Ethel the Blog has been watching these stories recently:

  • insights from J. R. McNeill’s Something New Under the
    Sun: An Environmental History of the
    Twentieth-Century World
    ;
  • a remembrance of Harvard’s renowned ethnobotanist Richard Evans Schultes; I’m only just learning of, and diminished by, his death on April 10 at the age of 86. Schultes, from whom I was privileged to take a seminar as an undergraduate (he gave the class at 6:00 a.m., as I recall, to screen out the frivolous and undisciplined [yes, I attended every meeting]), was the mentor of Wade Davis, Marc Plotkin and (Ethel fails to note) Andrew Weil, and arguably one of the West’s experts on indigenous mind-altering and medicinal plant use in the Amazon. He was a swashbuckling Indiana Jones figure who “went native” with indigenous peoples in search of their botanical knowledge and a conservationist raising the hue and cry about the preservation of the rainforests decades before it was fashionable. From the New York Times’ obituary:

    Dr. Schultes’s research into plants that produced hallucinogens like peyote and
    ayahuasca made some of his books cult favorites among youthful drug
    experimenters in the 1960’s. His findings also influenced cultural icons like Aldous
    Huxley, William Burroughs and Carlos Castaneda, writers who considered
    hallucinogens as the gateways to self-discovery.

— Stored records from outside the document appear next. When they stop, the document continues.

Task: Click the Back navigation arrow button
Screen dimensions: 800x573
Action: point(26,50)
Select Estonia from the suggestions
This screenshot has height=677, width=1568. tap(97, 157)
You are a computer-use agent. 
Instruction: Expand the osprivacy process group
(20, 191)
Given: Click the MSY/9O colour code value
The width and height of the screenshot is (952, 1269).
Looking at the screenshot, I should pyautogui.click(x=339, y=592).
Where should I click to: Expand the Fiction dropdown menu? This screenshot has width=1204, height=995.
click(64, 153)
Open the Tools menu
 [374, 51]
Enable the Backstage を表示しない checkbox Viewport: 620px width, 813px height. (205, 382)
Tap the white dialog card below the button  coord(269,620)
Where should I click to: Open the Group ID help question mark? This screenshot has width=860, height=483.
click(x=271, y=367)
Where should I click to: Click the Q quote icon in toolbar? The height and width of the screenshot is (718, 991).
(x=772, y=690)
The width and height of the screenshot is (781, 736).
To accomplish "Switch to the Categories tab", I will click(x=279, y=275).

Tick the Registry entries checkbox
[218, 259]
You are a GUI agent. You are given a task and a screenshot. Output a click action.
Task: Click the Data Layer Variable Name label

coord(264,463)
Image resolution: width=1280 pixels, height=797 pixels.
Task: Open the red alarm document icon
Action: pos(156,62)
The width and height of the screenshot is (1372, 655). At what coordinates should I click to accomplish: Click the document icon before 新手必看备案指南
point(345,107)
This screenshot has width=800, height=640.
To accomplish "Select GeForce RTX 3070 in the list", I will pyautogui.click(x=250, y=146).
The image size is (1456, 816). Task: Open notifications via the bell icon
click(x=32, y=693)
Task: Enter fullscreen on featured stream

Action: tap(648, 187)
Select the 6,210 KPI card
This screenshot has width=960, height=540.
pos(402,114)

    Dr. Schultes disdained these self- appointed prophets of an inner reality. He
    scathingly dismissed Timothy Leary, the drug guru of the 1960’s who also taught
    at Harvard, for being so little versed in hallucinogenic species that he misspelled
    the Latin names of the plants.

    According to a 1996 article in The Los Angeles Times, when Mr. Burroughs once
    described a psychedelic trip as an earth-shaking metaphysical experience, Dr.
    Schultes’s response was, “That’s funny, Bill, all I saw was colors.”

  • coverage of James Bamford’s claim, in his new book Body of Secrets about the National Security Agency [it’s on my list…] , that the 1967 Israeli attack on the U.S.S. Liberty, fatal for 34 American sailors, was not as Israel has always claimed an accident, but carried out for counterintelligence purposes;
  • Orrin Hatch’s pivotal and hypocritical role in the brewing storm over Shrub’s judicial appointments; and
  • an interesting, head-turning followup to the Lockerbie trial suggesting it may not have been the Libyans after all who were responsible for the Pan Am Flight 103 bombing.
  • Here She Comes to Save the Day! Was This Man a Genius?, Julie Hecht’s relentless, obsessional portrait of Andy Kaufman gets “as close to answering the Kaufman question as any book, movie or REM song”, says the New York Times reviewer. I missed the whole Kaufman phenomenon since I never watched TV in those days and had a particular commitment to avoiding Saturday Night Live. I caught the Milos Forman film more recently on TV late one aimless, sleepless night, and it sounds like Hecht’s book gets at the same frustrating love-hate relationship Kaufman provoked according to the film — was he a genius? an obnoxious fool? or both? (Liked the REM song, though…)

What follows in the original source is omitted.